The method succeeds when the signer certificate is fully available.
| Step |
Method |
Purpose |
| 1 |
VerifySignature |
Verifies the file and discovers signature information.
|
| 2 |
GetSignerCert |
Copies the signer certificate into a supplied
Cert object.
|
Order matters:
GetSignerCert is intended to be called after
VerifySignature, because verification is what makes
the signer certificate information available.
Removing a Signature
RemoveSignature removes the Authenticode signature
from a Windows executable or DLL.
| Argument |
Type |
Role |
| path |
string |
Path to the signed Windows executable or DLL.
|
Caution:
Removing a signature changes the file’s trust state. Use this operation only when
the application intentionally needs to strip the existing Authenticode signature.
Uncommon Options
| Option |
Effect |
When to Consider It |
| codesign-allow-expired-cert |
Prevents Authenticode signature validation from failing solely because the
signing certificate is expired.
|
Use only when the application’s trust policy allows validation despite an
expired signing certificate.
|
Default behavior:
UncommonOptions defaults to the empty string and
should usually remain empty unless a specific compatibility or policy need exists.
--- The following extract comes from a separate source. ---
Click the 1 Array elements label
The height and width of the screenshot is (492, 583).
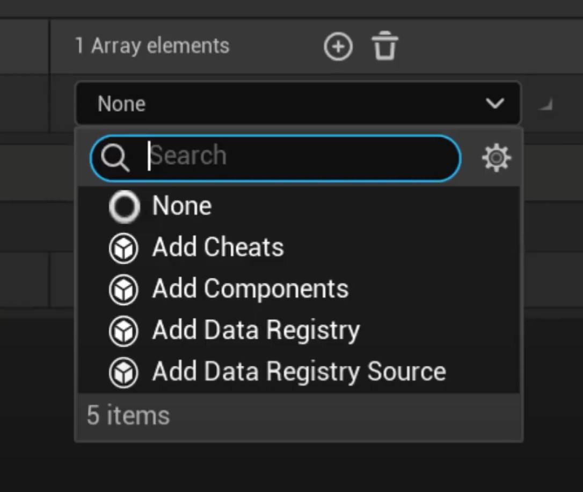pyautogui.click(x=152, y=46)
Diagnostics and Troubleshooting
| Problem Area |
Member |
What to Check |
| Signing failed |
AddSignature,
LastErrorText
|
Confirm the file path, file permissions, certificate, private-key
availability, and signing options.
|
| Verification failed |
VerifySignature,
sigInfo,
LastErrorText
|
Inspect the returned signature information and diagnostic text to determine
why the signature did not verify.
|
| Signer certificate not retrieved |
VerifySignature,
GetSignerCert
|
Make sure VerifySignature was called first and
that the signer certificate is fully available.
|
| Operation should be cancellable |
HeartbeatMs |
Set a heartbeat interval so AbortCheck event
callbacks can occur during supported long-running operations.
|
| Expired certificate policy |
UncommonOptions |
Consider whether codesign-allow-expired-cert
matches the application’s validation policy.
|
Common Pitfalls
| Pitfall |
Better Approach |
| Trying to sign without access to the private key. |
Ensure the Cert used for
AddSignature has access to its associated
private key.
|
| Calling GetSignerCert before verification. |
Call VerifySignature first, then call
GetSignerCert.
|
| Assuming signature removal is only metadata cleanup. |
Treat RemoveSignature as a trust-affecting
operation because it removes the Authenticode signature.
|
| Ignoring the returned signature information. |
Pass a JsonObject to
VerifySignature and inspect it for verification
details.
|
| Using expired-certificate validation behavior unintentionally. |
Leave UncommonOptions empty unless the
application intentionally allows expired signing certificates.
|
Best Practices
| Recommendation |
Reason |
| Verify after signing. |
Calling VerifySignature after
AddSignature confirms the resulting file
contains a valid Authenticode signature.
|
| Keep signing options explicit in a JsonObject. |
It makes the signing configuration clear and easier to log, inspect, or
reproduce.
|
| Retrieve and inspect the signer certificate after verification when trust details matter. |
GetSignerCert provides access to the certificate
used to sign the file when it is available.
|
| Leave UncommonOptions empty unless there is a known need. |
The property is intended for uncommon compatibility or policy options.
|
| Use HeartbeatMs for cancellable operations. |
It allows applications with event callbacks to abort certain operations
before completion.
|
| Check LastErrorText after any failed operation. |
It provides the most useful diagnostic detail for signing, verification,
certificate retrieval, and signature removal failures.
|
Summary
Chilkat.CodeSign is a focused class for Windows
Authenticode operations on executable and DLL files. It signs files with
AddSignature, verifies signatures with
VerifySignature, retrieves the signer certificate with
GetSignerCert, and removes signatures with
RemoveSignature.
The most important workflow is: sign or verify the target EXE/DLL, inspect
sigInfo for verification details, retrieve the signer
certificate when needed, and use LastErrorText for
diagnostics when any operation fails.